Here's the thing; any form of identification, whether it be a letter of passage from the King, a passport, a photo ID, a biometric signature, a PIN - they all require a singular ubiquitous element in order to work.
Trust.
Before Photo IDs, we still had drivers licenses, but they were paper and contained a name, an address, and a physical description of the driver (male, Caucasian, 170cm, black hair, brown eyes, etc.) and these were taken as proof of identification. We switched to photo IDs because they were supposed to be harder to cheat, and they are. But, they're not impossible to cheat which is another problem.
Biometrics are similar - biometrics are really useful the second time you ever meet someone, and their sole strength is ensuring that a person isn't registered in a system multiple times. Yes, they're also a part of authentication, but even the best biometrics have Detection Error Tradeoff (DET) curves associated with them - occasionally, they get it wrong and let someone in they shouldn't or lock someone out they shouldn't.
The point being, that authentication of identity relies on one or more of three elements,
What you have (Photo ID key or swipe card)
What you know (password)
What you are (biometrics)
in some combination that can be trusted to a point where the risk is acceptable.
This is in fact the key point - all authentication protocols are in effect risk mitigation systems, not risk avoidance systems. You will NEVER eliminate the risk of either false positives or false negatives in your authentication process unless you set up a system where the authentication process represents a practical prohibition on access to whatever system you have.
In other words, your cop pulling over someone for a broken taillight is really just doing a cursory check that the person in front of him isn't a wanted killer (which is highly unlikely) because no real damage has been done and he just wants to issue the infringement notice to the right person.

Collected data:
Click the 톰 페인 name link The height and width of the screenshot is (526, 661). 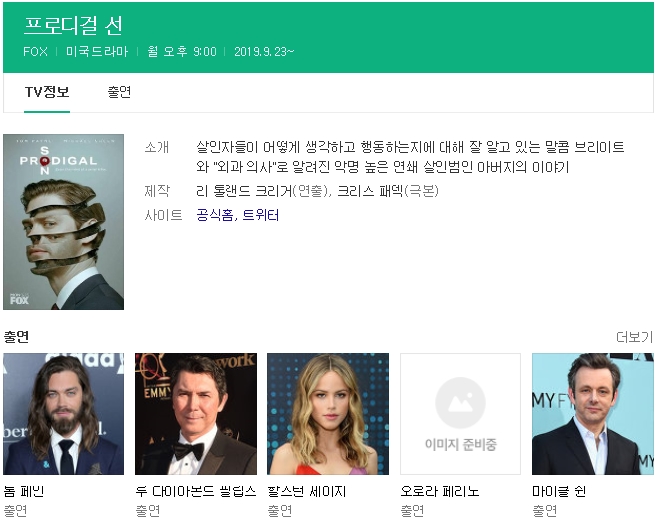click(24, 491)
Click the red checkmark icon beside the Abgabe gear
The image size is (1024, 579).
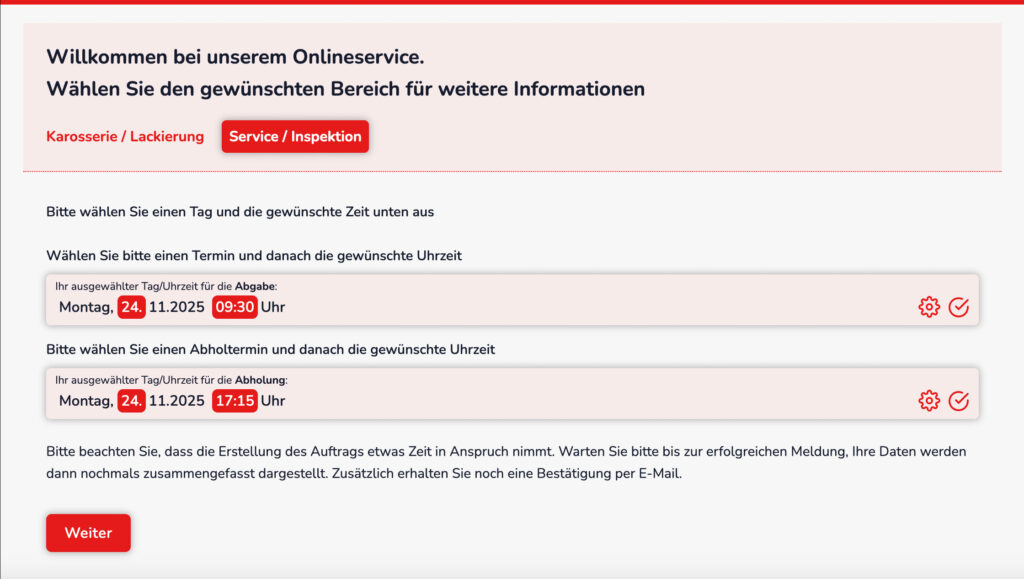click(959, 307)
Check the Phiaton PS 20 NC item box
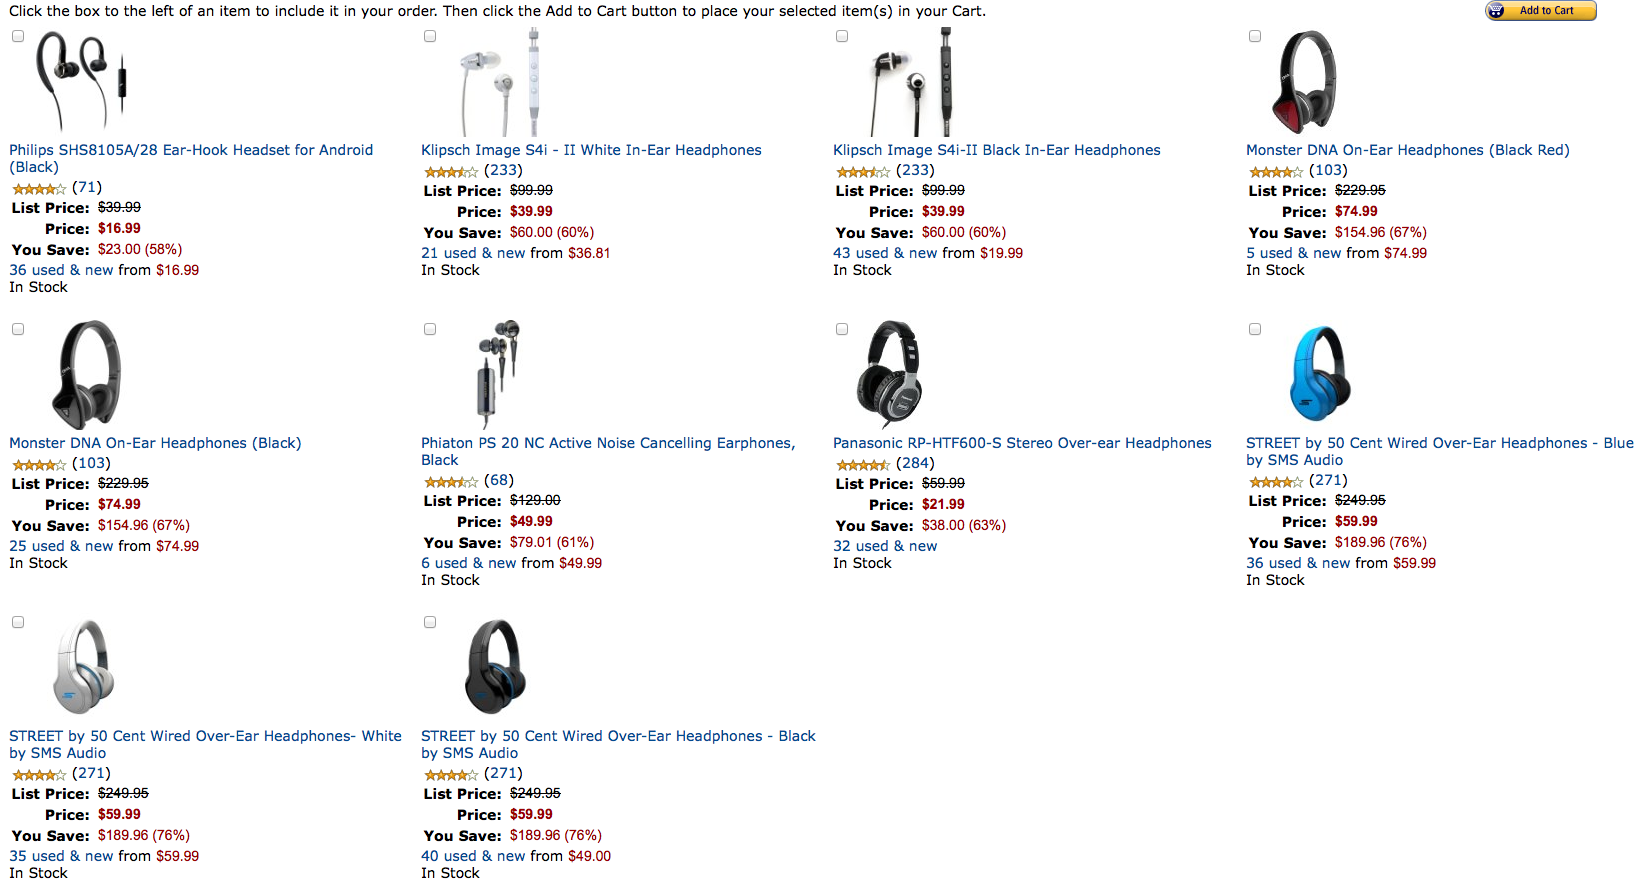Image resolution: width=1652 pixels, height=890 pixels. tap(430, 328)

→ **Required work**:
- 1) In the passage on identification and trust, which three elements can authentication of identity rely on?
- 2) Print the stretch of the passage on identification and trust from "Biometrics are similar" through "you know (password)".
- 3) Carry on the passage on identification and trust from the point where it stops.

→ **Responses per task**:
- 1) What you have, what you know, and what you are.

- 2)
Biometrics are similar - biometrics are really useful the second time you ever meet someone, and their sole strength is ensuring that a person isn't registered in a system multiple times. Yes, they're also a part of authentication, but even the best biometrics have Detection Error Tradeoff (DET) curves associated with them - occasionally, they get it wrong and let someone in they shouldn't or lock someone out they shouldn't.
The point being, that authentication of identity relies on one or more of three elements,
What you have (Photo ID key or swipe card)
What you know (password)

- 3)
So - your shapeshifters may not have a photo ID at all - it kinds of defeats the purpose. What they may have is some form of DNA test or some other simple to use identifier that is much harder for a shapeshifter to circumvent.
In point of fact, if shapeshifters are a part of your society, normal biometrics like photo IDs, facial recognition, fingerprints, etc. are now all redundant for everyone. Why? Because you don't want your shapeshifter impersonating a normal person when the police pulls him over for a broken taillight and it turns out he's just killed the original owner of the car.
Ultimately I don't know what kind of identity authentication you would employ in a society with shapeshifters (and it's probably a really good question to ask here in its own right) but the simplest answer to your question about how to resolve the incompatibility between photo IDs and shapeshifters is not to use photo IDs.
The very existence of your shapeshifters has brought the trust value of photo IDs down to zero.
Assuming that your shapeshifters have a static DNA profile, what you'd probably find is that pretty quickly you'd see the advent of portable DNA sniffers being used for identification purposes by police, airports, etc. Most 'what you have' models of authentication would be abandoned pretty quickly and replaced with some other mechanism that can be trusted to the same level as photo IDs were pre-shapeshifters.